With just a skeleton of leaves hanging on the trees up the hill south of our house, the moment of sunset becomes clearer. From our dining room window, the sun sinks into the horizon around 3:45 p.m. But that’s a fictitious horizon. The sun doesn’t really “set” at that time; it just disappears from our sight. The blazing sunset—when the fire ball falls off the true horizon and shoots desperate rays onto the clouds like lassoes trying to hold onto the day—that is at 4:20 p.m. This “true” sunset is invisible from our house, but if we drive to the east side of our town’s lake and look west, that wide, wet, smooth surface puts enough space between us and the line of disappearance for us to see the sunset at its scientifically appointed time.
Driving through the mountains of New Hampshire and Vermont, “sunset” is ambiguous. When on a road that weaves around the mountains, I get giddy when I view several sunsets as we fall behind one mountain into a shadow for a few minutes then come around another mountain into daylight, albeit with the sun in a bit lower position and casting a new palette of hues skyward. On a bigger scale than my little hill, if a mountain sits between your house and the horizon, the shade of sunset hits much earlier than the time marked as the official setting. To drive in this shadow feels like being in an eclipse. I never had sunset ruminations like this growing up surrounded by flat cornfields in northeast Iowa. Sunrise and sunset were absolute.

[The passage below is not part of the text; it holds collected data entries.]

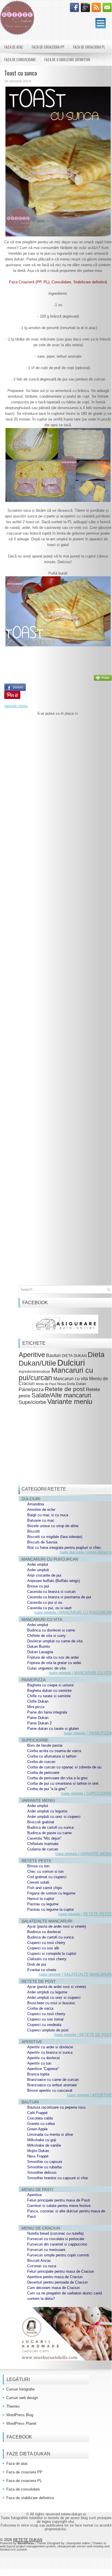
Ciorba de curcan (41, 1762)
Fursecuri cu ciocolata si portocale (55, 2239)
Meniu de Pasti (46, 1384)
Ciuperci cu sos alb (43, 1948)
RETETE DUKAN (27, 2540)
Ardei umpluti (38, 1570)
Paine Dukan (37, 1718)
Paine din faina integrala (47, 1712)
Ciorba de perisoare (43, 1772)
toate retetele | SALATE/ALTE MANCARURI (75, 1974)
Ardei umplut (37, 1564)
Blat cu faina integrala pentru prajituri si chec (64, 1547)
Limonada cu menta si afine (50, 2134)
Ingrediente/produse (34, 1371)
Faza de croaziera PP (48, 47)
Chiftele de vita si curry (46, 1635)
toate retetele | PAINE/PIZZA (88, 1733)
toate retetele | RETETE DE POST (83, 2035)
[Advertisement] (58, 960)
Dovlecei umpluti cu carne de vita (54, 1641)
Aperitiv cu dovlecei (43, 2058)
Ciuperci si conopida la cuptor (51, 1953)
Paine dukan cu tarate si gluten (53, 1728)
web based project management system (28, 2546)
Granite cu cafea (41, 2123)
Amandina (35, 1504)
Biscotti (33, 1531)
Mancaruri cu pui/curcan (56, 1373)
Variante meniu (16, 706)
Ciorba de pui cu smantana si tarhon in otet (63, 1783)
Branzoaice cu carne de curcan (53, 2079)
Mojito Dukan (38, 2151)
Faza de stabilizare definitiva (67, 59)
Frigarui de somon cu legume (51, 1893)
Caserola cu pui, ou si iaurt (49, 1608)
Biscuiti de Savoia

Sometimes my brother calls me from Iowa in the evening as he heads to the timber to do a final check on the beef cattle. Summer evening conversations tend to last longer than those in November. More daylight gives a wider berth for getting chores done. Late fall and winter evening chores are condensed into a tighter breadth of light.
Years ago, when we were putting an addition onto our house, we rented a house on a tidal river outside Gloucester, Massachusetts. I would wake up around the same time every morning, and for several days, I watched a small flat barge out on a job setting new buoys near the outer riverbank. The buoy setter did not arrive at 8 a.m. every day; rather he arrived at low tide. High and low tides change a bit every day; for instance, morning low tide November 16, 2021 is at 3:25 a.m., and on the 17th it’s at 4:04 a.m. So a buoy setter isn’t expected to be on the job at 8 a.m. The tide and the sun determine when his workday begins and ends.

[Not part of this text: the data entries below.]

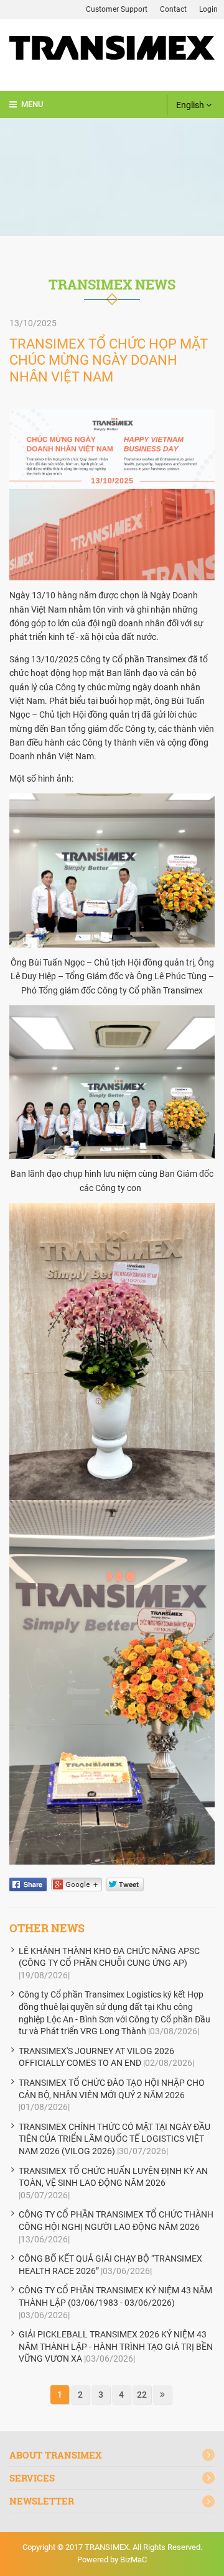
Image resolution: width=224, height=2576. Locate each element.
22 (142, 2395)
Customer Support (116, 9)
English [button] (191, 105)
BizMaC (133, 2559)
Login (208, 9)
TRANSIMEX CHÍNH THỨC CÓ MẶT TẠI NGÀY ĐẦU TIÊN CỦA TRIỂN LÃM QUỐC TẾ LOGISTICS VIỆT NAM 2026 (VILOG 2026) (114, 2139)
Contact (173, 9)
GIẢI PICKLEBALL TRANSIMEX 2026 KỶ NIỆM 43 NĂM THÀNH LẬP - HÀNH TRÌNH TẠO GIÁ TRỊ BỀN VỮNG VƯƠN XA (116, 2346)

Soon after the addition to our house, we had problems with our heating system. Minor issues at first, but now several years after construction, our son Liam’s room gets no heat, and the heating system on the second floor shuts down when it gets below freezing. While it seems that it might be pretty straight forward to get a plumber out to fix it, that’s not the case. We have heat at the moment, so we are not an emergency. Many tomorrows have come and gone without the plumber arriving as planned—and without excuse. But we give him the benefit of the doubt in the assumption that he’s fixing other problems for people in more dire situations. His workflow is riding its own tide, and it’s a painful rub for us.
As much as I’d like to think I work best with the pattern of the same day, the same time, the same place, there’s little doubt that my basic nature developed with the seasonal pulls of farm life. The frost breaks, the ground warms, the corn is planted. The hay grows, it’s a dry forecast, the hay is cut, the sun dries it, the hay is baled. The corn stalks dry, the moisture in the kernels is low, the corn is picked. None of these happen on April 15th, July 15th, or October 15th, respectively. It simply cannot be willed so. Neither living there nor born here, I find the timing of tasks to be a mucky pursuit—and lose patience when working to fit a tidal schedule into a timetable driven life.